Economic Development Director Mario Iezzoni and Developer Ken McGurn presented a proposal last night to the New Port Richey City Council for an incentive package to spur development at the much maligned “Main Street Landing” site on the west side of the Cotee River on Main Street. The project has been at a standstill since 2007 after city council turned down a deal very similar to the one proposed last night.
Iezzoni’s idea is to use Tax Increment Financing (TIF), a process that can only be described as complex, to provide incentive funding for McGurn to continue construction. *UPDATE* Mr. Iezzoni provided preliminary numbers which indicate the total bond amount that McGurn would receive for development would be $2.3 million if the term was 15 years, and $3.2 million if the term was 20 years.
According to the Pasco County Tax Appraiser, the property is currently valued at $562,650. This would place McGurn’s current tax liability in 2015 at $13,840.57. Iezzoni’s proposal would freeze McGurn’s tax payments at $13,840 for at least the next 15 years. McGurn would not have to pay taxes on any increase in property value (which will occur as the project finishes). What would happen instead is that McGurn would receive a bond for the full amount of the value of the taxes that would have gone into city coffers from the increase in property value for the entire period of the TIF. This bond is then paid off by McGurn’s property taxes. So, hypothetically, if that period was 15 years and the property doubled in value, McGurn would receive a bond in the amount of $207,000. New Port Richey would, in effect, be loaning McGurn that amount to complete the project. The true value of the bond is likely to be much higher. The caveat is that McGurn will have to reach 90% completion of the project before receiving the bond.
McGurn is also asking the city to pay more than $118,793 outright to pay for the completion of a sea wall that has already been constructed. Former council member Marilynn deChant objected to this request, saying that the construction of the wall was completed by an unlicensed contractor under McGurn’s direction (link to relevant TBTimes article). deChant asked that an investigation into that portion of the project be completed before that money was paid out by the City. deChant also urged the city to pursue a performance bond, a mechanism that cities can use to ensure that developers follow through on their promises. No performance bond was in place during Main Street Landing’s initial construction–something current council members say has taught the City a hard lesson.
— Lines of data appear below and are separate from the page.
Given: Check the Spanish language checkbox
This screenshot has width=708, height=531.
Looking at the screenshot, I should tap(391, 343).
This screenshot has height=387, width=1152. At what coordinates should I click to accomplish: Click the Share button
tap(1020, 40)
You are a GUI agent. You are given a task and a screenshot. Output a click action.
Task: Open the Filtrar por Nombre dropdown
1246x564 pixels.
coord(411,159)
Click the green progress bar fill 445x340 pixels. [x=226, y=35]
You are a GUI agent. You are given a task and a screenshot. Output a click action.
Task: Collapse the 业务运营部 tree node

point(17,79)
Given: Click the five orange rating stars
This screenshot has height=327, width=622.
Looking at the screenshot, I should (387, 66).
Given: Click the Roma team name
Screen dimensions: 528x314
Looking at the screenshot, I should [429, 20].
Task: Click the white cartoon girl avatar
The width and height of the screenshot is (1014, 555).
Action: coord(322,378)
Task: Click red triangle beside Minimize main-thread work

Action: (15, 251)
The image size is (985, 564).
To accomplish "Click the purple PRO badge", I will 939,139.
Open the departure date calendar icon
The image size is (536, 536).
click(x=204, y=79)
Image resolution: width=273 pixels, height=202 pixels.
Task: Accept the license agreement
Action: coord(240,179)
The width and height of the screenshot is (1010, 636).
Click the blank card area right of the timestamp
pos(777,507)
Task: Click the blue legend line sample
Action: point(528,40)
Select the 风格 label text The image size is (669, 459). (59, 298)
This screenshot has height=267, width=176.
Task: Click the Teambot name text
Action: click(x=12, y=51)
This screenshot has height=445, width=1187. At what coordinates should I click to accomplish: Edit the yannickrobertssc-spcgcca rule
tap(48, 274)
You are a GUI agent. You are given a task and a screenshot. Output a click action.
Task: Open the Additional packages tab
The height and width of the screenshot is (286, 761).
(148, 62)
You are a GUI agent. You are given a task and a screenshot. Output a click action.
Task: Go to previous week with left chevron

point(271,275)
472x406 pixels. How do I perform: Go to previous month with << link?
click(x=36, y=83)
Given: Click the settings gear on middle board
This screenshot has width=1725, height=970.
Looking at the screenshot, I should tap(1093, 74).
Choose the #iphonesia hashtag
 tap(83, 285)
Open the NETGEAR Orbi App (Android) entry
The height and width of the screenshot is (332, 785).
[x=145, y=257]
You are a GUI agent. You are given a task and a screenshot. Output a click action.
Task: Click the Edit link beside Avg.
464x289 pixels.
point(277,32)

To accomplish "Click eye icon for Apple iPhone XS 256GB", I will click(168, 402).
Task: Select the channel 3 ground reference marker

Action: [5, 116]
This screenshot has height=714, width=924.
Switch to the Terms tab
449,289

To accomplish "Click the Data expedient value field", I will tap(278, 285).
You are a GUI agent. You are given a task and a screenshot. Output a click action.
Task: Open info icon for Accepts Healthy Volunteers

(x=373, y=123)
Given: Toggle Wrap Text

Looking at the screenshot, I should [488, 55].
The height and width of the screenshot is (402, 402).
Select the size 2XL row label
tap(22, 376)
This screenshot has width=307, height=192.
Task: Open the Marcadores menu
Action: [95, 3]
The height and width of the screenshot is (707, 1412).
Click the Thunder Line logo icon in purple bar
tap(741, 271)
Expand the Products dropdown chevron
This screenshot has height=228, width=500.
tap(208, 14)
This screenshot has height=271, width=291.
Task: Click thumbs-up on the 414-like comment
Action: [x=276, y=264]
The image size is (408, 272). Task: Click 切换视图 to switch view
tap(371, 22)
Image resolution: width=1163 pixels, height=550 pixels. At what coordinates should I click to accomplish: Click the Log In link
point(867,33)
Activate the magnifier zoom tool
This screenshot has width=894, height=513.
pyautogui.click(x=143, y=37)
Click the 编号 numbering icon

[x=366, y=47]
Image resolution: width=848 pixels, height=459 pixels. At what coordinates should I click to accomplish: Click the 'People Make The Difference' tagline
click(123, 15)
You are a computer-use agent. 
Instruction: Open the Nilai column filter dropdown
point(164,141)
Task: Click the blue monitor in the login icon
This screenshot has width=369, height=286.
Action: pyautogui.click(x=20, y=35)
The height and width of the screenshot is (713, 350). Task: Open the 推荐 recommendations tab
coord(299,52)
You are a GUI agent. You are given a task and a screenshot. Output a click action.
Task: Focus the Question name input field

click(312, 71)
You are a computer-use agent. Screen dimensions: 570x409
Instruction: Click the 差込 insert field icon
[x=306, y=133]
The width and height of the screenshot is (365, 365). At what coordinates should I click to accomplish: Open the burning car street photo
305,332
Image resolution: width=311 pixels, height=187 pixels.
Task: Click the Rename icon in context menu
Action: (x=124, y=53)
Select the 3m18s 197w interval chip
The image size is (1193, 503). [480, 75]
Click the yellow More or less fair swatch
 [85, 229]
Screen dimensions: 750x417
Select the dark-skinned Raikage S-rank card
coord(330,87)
McGurn and Iezzoni also outlined a plan to convert the original plan for the space from a mix of commercial and residential condominiums to a purely rental apartment complex. McGurn said that they have been working within a “limited market” and will “shoot for the best we possibly can.” Both men said that they have been working to reduce the overall square footage of the proposed apartments to increase affordability and the profitability of the project. “The last thing we want to see is low income apartments,” said Councilman Jeff Starkey in response, “I understand [the need] for a performance bond. I agree with that 100%.” Starkey expressed displeasure about McGurn’s responses later in the meeting, pointing out that he had asked McGurn a straight question and felt he had not answered the question.
Here’s the overall problem with the Tax Increment Financing plan: if McGurn is building rentals, and doesn’t have to pay taxes on the true value of those rentals–is that fair to property owners who are renting to tenants in the City? They will still be paying property taxes at the true rate while having to directly compete with McGurn’s property. In fact, they will actually be paying for their competitor to be in business. Further, if McGurn’s taxes go toward a bond for the development of the property, and that property is a success–those tenants are going to need services maintained: sewer, building inspections, street maintenance, police, fire, water and sewer. Who will pay for the need to provide these services to the tenants at the property? It won’t be McGurn, because his taxes are going toward the bond.